▶ _WHAT TO PRODUCE_
Where the records below reach the line containing "736x510 pixels. Task: Click", start transcribing, and end with the line containing "Select the Windows", exactly and with nothing else added.

Pixel coordinate grounding data:

========================

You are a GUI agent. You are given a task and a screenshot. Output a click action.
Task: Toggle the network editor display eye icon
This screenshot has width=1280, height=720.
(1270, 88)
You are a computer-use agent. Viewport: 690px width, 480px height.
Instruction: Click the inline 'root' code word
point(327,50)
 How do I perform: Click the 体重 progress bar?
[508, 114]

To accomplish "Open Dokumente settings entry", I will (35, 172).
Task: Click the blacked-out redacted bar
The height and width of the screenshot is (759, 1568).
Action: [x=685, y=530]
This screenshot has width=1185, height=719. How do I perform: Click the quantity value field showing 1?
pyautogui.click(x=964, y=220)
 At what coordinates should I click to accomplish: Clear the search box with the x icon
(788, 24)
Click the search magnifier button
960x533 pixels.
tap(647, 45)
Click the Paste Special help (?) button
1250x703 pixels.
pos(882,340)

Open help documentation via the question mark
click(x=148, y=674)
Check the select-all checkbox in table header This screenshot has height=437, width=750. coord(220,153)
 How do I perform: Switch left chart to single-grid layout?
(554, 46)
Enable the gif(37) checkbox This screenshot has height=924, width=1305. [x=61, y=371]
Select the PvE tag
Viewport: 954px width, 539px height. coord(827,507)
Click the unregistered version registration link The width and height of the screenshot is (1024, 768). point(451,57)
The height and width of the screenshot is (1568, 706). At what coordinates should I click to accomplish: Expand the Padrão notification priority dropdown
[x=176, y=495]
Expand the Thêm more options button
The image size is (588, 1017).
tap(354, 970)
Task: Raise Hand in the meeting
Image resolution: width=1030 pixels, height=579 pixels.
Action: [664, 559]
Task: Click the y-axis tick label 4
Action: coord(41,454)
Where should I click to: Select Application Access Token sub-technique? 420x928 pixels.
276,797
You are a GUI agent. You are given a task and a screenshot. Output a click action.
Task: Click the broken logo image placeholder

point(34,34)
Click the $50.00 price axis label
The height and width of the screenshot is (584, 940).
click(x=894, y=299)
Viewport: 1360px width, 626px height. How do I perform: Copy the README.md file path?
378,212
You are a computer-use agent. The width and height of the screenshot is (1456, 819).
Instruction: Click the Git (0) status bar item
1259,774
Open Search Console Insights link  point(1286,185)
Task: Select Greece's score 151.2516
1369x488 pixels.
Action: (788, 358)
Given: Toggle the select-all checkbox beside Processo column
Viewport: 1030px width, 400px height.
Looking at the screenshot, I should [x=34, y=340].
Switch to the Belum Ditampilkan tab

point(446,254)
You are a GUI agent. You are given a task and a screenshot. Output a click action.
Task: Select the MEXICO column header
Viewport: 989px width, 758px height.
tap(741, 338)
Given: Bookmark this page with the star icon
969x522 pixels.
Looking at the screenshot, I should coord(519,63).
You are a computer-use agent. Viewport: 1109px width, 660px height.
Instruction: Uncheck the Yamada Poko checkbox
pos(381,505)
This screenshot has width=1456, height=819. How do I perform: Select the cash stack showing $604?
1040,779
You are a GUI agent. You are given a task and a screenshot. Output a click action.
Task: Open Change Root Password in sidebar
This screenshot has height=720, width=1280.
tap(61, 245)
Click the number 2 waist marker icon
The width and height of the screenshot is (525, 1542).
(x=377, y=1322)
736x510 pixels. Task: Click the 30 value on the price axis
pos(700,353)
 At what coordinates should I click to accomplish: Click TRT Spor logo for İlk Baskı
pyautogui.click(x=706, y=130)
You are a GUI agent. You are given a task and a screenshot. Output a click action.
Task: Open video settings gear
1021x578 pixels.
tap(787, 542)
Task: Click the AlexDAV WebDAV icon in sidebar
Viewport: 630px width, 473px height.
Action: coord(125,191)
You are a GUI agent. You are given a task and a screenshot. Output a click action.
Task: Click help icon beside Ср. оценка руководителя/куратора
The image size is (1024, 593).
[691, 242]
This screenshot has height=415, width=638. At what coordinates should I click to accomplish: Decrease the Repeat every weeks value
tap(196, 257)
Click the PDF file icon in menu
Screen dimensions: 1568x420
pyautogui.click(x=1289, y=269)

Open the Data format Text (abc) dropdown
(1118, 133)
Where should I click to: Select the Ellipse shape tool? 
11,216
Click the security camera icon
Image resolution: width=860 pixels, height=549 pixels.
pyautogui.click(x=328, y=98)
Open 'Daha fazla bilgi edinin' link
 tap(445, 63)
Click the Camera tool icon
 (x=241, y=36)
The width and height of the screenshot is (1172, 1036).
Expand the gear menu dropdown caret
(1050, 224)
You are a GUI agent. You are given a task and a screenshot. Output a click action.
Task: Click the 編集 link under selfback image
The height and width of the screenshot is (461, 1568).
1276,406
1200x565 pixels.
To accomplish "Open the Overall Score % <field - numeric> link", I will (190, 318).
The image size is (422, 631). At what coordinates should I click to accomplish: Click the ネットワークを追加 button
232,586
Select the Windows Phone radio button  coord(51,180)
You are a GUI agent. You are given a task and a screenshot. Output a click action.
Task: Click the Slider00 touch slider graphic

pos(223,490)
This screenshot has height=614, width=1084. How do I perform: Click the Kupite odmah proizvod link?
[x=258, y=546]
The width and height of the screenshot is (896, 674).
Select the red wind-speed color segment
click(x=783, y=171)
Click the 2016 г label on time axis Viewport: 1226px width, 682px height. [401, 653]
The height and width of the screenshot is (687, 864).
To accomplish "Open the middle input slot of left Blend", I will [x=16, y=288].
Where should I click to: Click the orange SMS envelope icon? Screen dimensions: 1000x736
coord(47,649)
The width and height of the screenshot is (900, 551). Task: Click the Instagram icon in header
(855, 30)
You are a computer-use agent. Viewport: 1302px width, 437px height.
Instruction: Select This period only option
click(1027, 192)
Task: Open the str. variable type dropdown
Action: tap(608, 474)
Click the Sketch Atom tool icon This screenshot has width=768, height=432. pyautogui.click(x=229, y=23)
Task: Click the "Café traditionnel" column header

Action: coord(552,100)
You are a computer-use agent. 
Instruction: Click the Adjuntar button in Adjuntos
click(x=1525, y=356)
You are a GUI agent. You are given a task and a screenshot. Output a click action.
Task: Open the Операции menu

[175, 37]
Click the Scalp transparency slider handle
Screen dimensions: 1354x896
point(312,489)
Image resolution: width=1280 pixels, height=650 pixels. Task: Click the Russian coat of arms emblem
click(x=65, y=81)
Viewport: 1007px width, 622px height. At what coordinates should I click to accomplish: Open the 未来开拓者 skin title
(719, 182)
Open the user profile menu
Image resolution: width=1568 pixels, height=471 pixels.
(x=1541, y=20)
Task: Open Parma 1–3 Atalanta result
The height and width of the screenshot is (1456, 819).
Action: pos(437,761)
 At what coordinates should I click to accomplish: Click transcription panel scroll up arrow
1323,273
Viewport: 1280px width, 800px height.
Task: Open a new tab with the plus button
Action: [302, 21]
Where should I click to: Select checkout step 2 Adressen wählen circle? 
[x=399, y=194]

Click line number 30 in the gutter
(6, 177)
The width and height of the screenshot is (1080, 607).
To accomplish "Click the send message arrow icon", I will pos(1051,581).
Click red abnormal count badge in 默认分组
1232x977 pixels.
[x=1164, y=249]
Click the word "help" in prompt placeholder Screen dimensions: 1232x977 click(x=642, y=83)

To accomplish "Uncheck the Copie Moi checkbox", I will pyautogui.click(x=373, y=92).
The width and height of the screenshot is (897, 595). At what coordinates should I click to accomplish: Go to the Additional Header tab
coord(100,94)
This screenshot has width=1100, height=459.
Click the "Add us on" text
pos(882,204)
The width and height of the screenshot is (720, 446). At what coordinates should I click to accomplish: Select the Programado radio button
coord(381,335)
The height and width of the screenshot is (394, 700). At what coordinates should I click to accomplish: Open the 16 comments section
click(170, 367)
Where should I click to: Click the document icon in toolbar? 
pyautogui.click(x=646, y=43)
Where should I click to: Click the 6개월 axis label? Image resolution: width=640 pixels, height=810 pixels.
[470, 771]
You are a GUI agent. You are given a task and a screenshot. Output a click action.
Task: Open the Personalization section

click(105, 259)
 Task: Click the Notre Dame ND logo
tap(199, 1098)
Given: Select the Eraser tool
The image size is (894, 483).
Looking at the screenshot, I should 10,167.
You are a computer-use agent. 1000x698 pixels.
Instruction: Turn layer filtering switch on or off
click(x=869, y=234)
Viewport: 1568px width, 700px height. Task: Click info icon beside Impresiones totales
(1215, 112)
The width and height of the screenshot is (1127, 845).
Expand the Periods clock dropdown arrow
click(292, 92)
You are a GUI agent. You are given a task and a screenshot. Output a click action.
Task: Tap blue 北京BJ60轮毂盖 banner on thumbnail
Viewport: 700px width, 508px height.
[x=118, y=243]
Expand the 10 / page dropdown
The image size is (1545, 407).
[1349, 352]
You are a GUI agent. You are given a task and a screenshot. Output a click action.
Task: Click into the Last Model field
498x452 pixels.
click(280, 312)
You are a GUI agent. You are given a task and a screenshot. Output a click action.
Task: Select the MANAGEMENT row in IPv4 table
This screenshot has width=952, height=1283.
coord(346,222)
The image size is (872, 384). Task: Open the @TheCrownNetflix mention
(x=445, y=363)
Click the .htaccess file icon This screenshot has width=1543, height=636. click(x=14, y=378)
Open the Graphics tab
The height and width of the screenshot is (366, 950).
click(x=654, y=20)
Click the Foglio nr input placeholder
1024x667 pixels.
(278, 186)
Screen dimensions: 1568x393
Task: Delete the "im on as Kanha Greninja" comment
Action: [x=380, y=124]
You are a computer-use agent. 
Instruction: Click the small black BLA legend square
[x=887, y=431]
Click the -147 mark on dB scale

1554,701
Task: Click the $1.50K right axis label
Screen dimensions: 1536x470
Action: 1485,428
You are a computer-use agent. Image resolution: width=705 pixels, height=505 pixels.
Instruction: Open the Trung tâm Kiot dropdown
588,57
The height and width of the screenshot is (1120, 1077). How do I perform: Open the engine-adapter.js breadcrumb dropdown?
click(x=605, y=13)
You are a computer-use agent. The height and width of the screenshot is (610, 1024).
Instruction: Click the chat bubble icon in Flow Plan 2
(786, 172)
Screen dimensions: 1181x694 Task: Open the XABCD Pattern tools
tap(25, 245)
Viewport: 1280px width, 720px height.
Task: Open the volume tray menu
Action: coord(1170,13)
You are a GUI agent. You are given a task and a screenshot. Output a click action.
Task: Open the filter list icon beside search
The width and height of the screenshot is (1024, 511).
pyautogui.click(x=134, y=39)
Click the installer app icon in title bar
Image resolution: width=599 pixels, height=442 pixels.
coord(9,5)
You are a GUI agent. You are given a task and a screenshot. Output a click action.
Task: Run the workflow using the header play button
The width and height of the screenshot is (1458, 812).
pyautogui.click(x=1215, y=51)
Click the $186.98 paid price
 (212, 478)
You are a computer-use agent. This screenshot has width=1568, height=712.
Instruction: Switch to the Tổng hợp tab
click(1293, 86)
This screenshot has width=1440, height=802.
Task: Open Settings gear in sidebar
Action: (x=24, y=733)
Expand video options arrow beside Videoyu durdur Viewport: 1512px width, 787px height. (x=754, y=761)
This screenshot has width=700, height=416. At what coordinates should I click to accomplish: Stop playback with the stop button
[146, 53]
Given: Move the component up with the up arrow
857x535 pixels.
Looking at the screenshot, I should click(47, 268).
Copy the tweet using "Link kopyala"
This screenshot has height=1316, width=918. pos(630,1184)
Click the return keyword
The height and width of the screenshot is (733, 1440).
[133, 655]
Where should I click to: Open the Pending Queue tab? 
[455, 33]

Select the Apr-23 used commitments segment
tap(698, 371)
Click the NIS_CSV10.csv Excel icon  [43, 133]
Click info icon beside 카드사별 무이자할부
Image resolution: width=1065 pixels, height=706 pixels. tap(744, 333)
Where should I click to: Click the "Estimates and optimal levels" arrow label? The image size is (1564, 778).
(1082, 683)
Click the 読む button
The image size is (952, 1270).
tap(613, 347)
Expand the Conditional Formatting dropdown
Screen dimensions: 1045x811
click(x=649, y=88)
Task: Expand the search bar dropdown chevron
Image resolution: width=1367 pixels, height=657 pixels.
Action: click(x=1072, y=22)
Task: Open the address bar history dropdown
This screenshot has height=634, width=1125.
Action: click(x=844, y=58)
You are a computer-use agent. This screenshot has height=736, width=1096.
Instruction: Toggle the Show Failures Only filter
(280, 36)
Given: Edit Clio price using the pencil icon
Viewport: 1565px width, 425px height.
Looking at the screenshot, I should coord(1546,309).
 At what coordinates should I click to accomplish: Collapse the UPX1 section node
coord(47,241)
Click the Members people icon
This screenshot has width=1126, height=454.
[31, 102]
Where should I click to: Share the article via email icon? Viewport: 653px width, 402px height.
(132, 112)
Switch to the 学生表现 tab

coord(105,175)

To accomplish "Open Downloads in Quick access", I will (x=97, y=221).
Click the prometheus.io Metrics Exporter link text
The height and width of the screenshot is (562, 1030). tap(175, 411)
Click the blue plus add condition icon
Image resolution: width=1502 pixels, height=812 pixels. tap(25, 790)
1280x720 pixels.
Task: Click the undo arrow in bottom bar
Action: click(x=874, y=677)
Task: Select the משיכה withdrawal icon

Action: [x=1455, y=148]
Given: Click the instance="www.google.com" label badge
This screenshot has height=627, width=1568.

========================

▶ _OUTPUT OF THE EXERCISE_
736x510 pixels. Task: Click the 30 value on the price axis
pos(700,353)
 At what coordinates should I click to accomplish: Click TRT Spor logo for İlk Baskı
pyautogui.click(x=706, y=130)
You are a GUI agent. You are given a task and a screenshot. Output a click action.
Task: Open video settings gear
1021x578 pixels.
tap(787, 542)
Task: Click the AlexDAV WebDAV icon in sidebar
Viewport: 630px width, 473px height.
Action: coord(125,191)
You are a GUI agent. You are given a task and a screenshot. Output a click action.
Task: Click help icon beside Ср. оценка руководителя/куратора
The image size is (1024, 593).
[691, 242]
This screenshot has height=415, width=638. At what coordinates should I click to accomplish: Decrease the Repeat every weeks value
tap(196, 257)
Click the PDF file icon in menu
Screen dimensions: 1568x420
pyautogui.click(x=1289, y=269)

Open the Data format Text (abc) dropdown
(1118, 133)
Where should I click to: Select the Ellipse shape tool? 
11,216
Click the security camera icon
Image resolution: width=860 pixels, height=549 pixels.
pyautogui.click(x=328, y=98)
Open 'Daha fazla bilgi edinin' link
 tap(445, 63)
Click the Camera tool icon
 (x=241, y=36)
The width and height of the screenshot is (1172, 1036).
Expand the gear menu dropdown caret
(1050, 224)
You are a GUI agent. You are given a task and a screenshot. Output a click action.
Task: Click the 編集 link under selfback image
The height and width of the screenshot is (461, 1568).
1276,406
1200x565 pixels.
To accomplish "Open the Overall Score % <field - numeric> link", I will (190, 318).
The image size is (422, 631). At what coordinates should I click to accomplish: Click the ネットワークを追加 button
232,586
Select the Windows Phone radio button  coord(51,180)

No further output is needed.